Exercise prompt:
Look in the material below for the line holding "Click the XL size column header". Set it down exactly, with each later line up to and including the line holding "Viewport: 896px width, 1333px".

Record extracts:
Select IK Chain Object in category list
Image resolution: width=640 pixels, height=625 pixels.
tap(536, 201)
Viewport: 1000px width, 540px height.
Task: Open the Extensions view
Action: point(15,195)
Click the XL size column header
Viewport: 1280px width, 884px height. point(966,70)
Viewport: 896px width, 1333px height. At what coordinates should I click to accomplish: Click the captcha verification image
* * *
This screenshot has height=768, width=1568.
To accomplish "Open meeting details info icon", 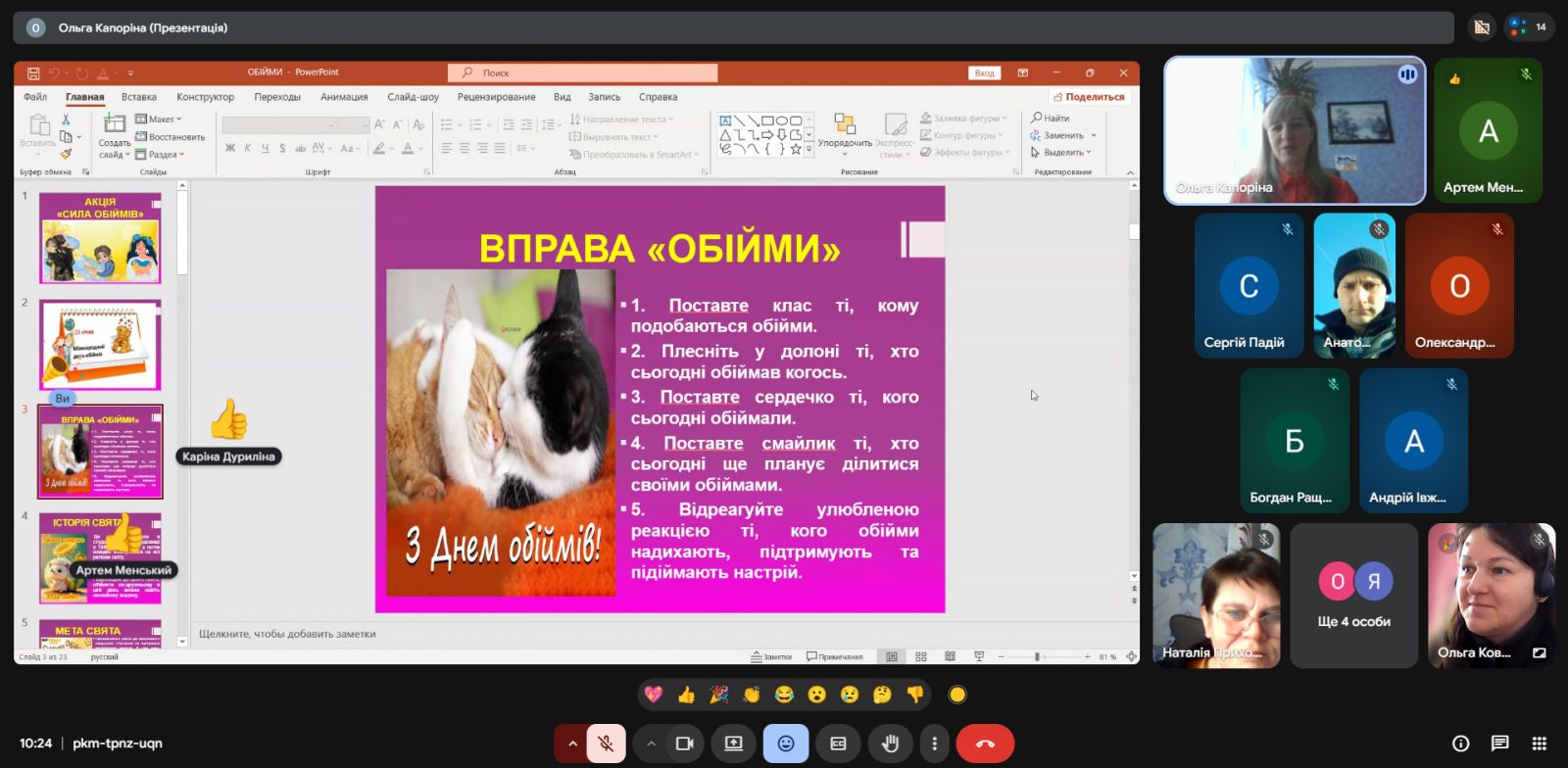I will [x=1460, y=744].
---
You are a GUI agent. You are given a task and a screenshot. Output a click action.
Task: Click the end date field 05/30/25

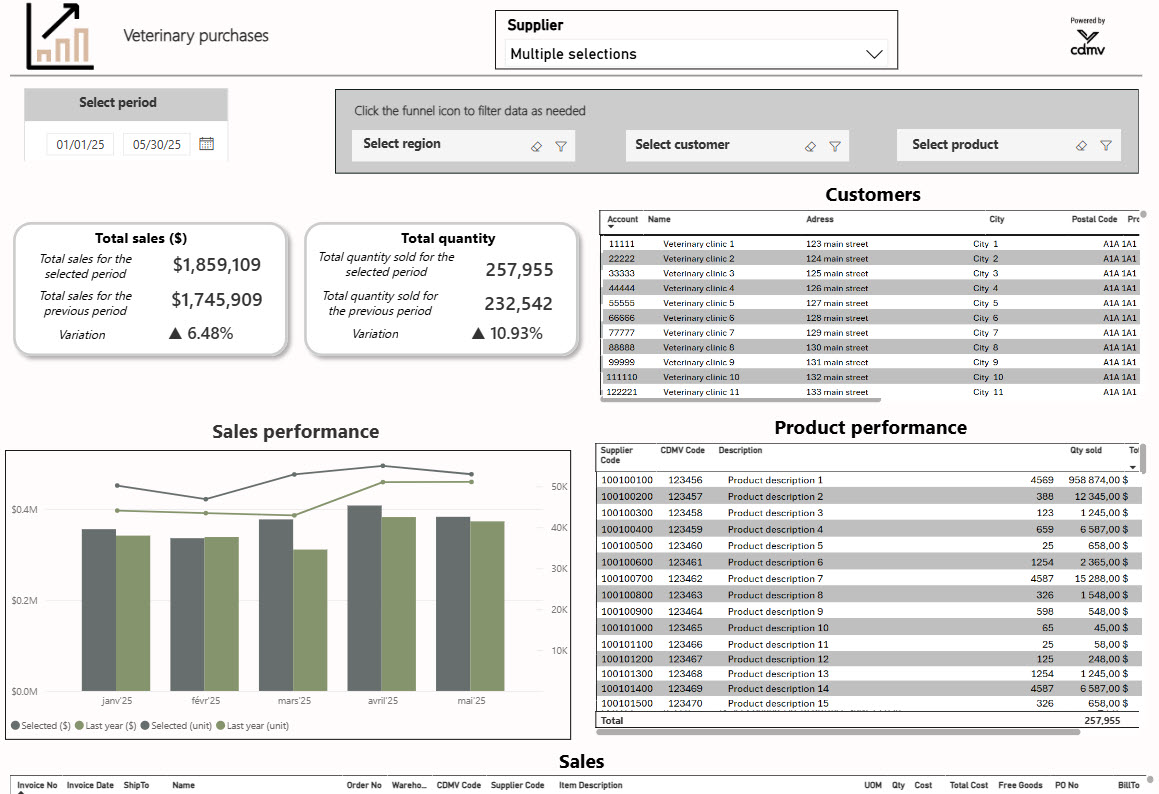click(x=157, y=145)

Answer to the exercise:
Click the XL size column header
Viewport: 1280px width, 884px height. point(966,70)
Viewport: 896px width, 1333px height. At what coordinates should I click to accomplish: Click the captcha verification image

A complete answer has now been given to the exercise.